Passage to read:
####################

======
SoMaJo
======

Introduction
============

SoMaJo is a state-of-the-art tokenizer for German web and social media
texts that won the `EmpiriST 2015 shared task
<https://sites.google.com/site/empirist2015/>`_ on automatic
linguistic annotation of computer-mediated communication / social
media. As such, it is particularly well-suited to perform tokenization
on all kinds of written discourse, for example chats, forums, wiki
talk pages, tweets, blog comments, social networks, SMS and WhatsApp
dialogues.

In addition to tokenizing the input text, SoMaJo can also output token
class information for each token, i.e. if it is a number, an XML tag,
an abbreviation, etc.::

  echo 'Wow, superTool!;)' | tokenizer -c -t -
  Wow	regular
  ,	symbol
  super	regular
  Tool	regular
  !	symbol
  ;)	emoticon

*New in version 1.1.0*: SoMaJo can output additional information for
each token that can help to reconstruct the original untokenized text
(to a certain extent)::

  echo 'der beste Betreuer? - >ProfSmith! : )' | tokenizer -c -e -
  der	
  beste	
  Betreuer	SpaceAfter=No
  ?	
  ->	SpaceAfter=No, OriginalSpelling="- >"
  Prof	SpaceAfter=No
  Smith	SpaceAfter=No
  !	
  :)	OriginalSpelling=": )"

The ``-t`` and ``-e`` options can also be used in combination, of course.

The system is described in greater detail in Proisl and Uhrig (2016).

Installation
============

SoMaJo can be easily installed using pip::

  pip install SoMaJo

Usage
=====

Using the tokenizer executable
------------------------------

You can use the tokenizer as a standalone program from the command
line. General usage information is available via the ``-h`` option::
  
  tokenizer -h

To tokenize a text file according to the guidelines of the EmpiriST
2015 shared task, just call the tokenizer like this::
  
  tokenizer -c <file>

If you do not want to split camel-cased tokens, simply drop the ``-c``
option::
  
  tokenizer <file>

The tokenizer can also output token class information for each token,
i.e. if it is a number, an XML tag, an abbreviation, etc.::
  
  tokenizer -t <file>

If you want to be able to reconstruct the untokenized input to a
certain extent, SoMaJo can also provide you with additional details
for each token, i.e. if the token was followed by whitespace or if it
contained internal whitespace (according to the tokenization
guidelines, things like “: )” get normalized to “:)”)::

  tokenizer -e <file>

Using the module
----------------

You can easily incorporate the tokenizer into your own Python
projects. All you have to do is import ``somajo.Tokenizer``, create a
``Tokenizer`` object and call its ``tokenize`` method::

  from somajo import Tokenizer

  # note that paragraphs are allowed to contain newlines
  paragraph = "der beste Betreuer?\n- >ProfSmith! : )"

####################

Recorded data:
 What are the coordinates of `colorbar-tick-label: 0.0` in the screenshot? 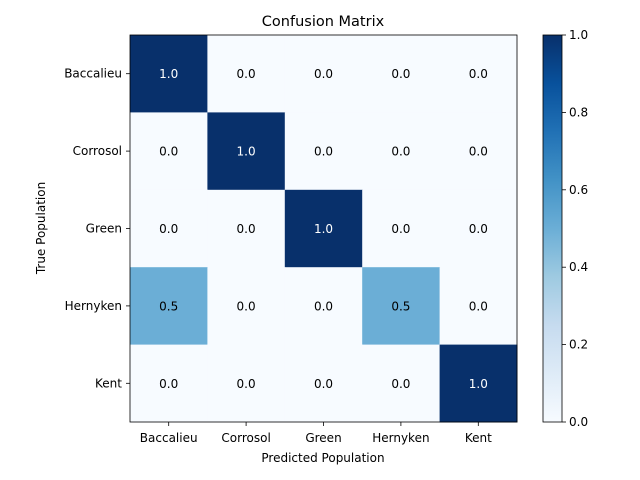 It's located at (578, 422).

####################

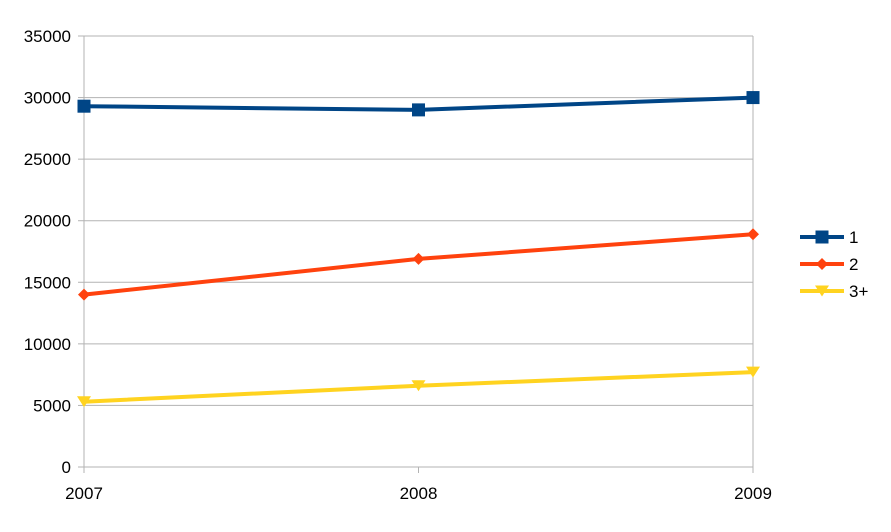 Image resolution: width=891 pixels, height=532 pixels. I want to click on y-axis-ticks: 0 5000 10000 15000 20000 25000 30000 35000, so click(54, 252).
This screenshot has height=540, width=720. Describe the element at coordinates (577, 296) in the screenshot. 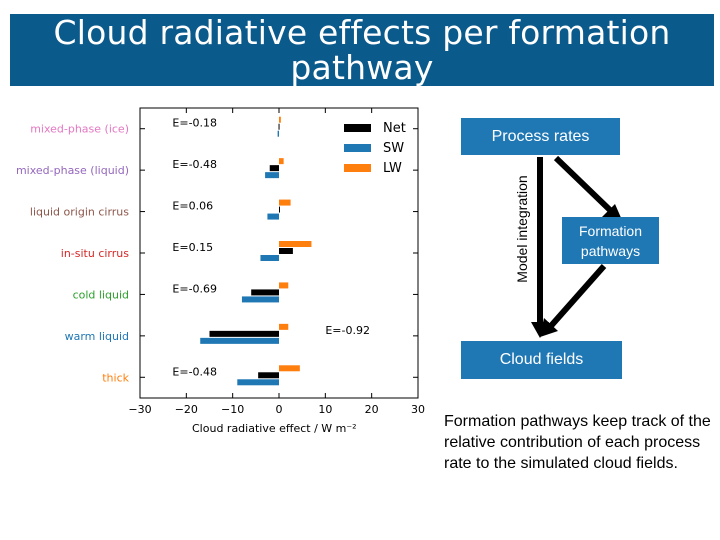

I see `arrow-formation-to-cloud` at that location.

####################

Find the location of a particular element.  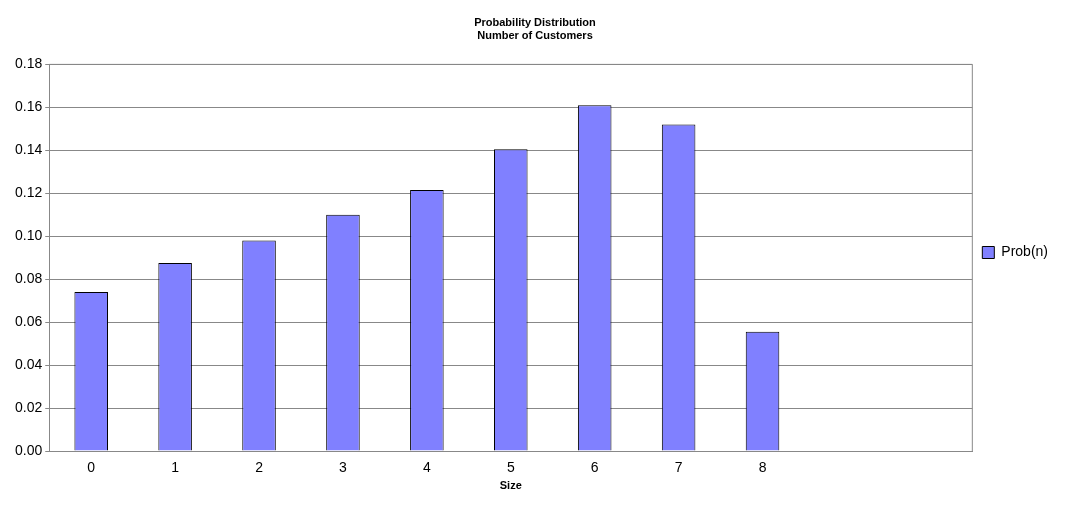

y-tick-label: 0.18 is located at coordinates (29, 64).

####################

Work instructions:
1. Rename "screenshot" to "image" in the records from the line containing "Image resolution: width=891" through the line containing "at that location.", and give those lines back otherwise unchanged. Leave the pictures out.
2. Write what comes next in the SoMaJo documentation, starting right after its last line.
The records are unrelated to the SoMaJo documentation.

Task-by-task answers:
1.
 Image resolution: width=891 pixels, height=532 pixels. I want to click on y-axis-ticks: 0 5000 10000 15000 20000 25000 30000 35000, so click(54, 252).
This image has height=540, width=720. Describe the element at coordinates (577, 296) in the image. 

I see `arrow-formation-to-cloud` at that location.

2.
  
  tokenizer = Tokenizer(split_camel_case=True, token_classes=False, extra_info=False)
  tokens = tokenizer.tokenize(paragraph)

  print("\n".join(tokens))

Evaluation
==========

SoMaJo was the system with the highest average F₁ score in the
EmpiriST 2015 shared task. The performance of the current version on
the two test sets is summarized in the following table\ [1]_:

====== ========= ====== =====
Corpus Precision Recall F₁
====== ========= ====== =====
CMC    99.62     99.56  99.59
Web    99.83     99.92  99.87
====== ========= ====== =====

.. [1] Training and test sets are available from the `official website
       <https://sites.google.com/site/empirist2015/home/gold>`_.

References
==========

- Proisl, Thomas, Peter Uhrig (2016): “SoMaJo: State-of-the-art
  tokenization for German web and social media texts.” In: Proceedings
  of the 10th Web as Corpus Workshop (WAC-X) and the EmpiriST Shared
  Task. Berlin: Association for Computational Linguistics (ACL),
  91–96. `PDF <http://aclweb.org/anthology/W16-2607>`_.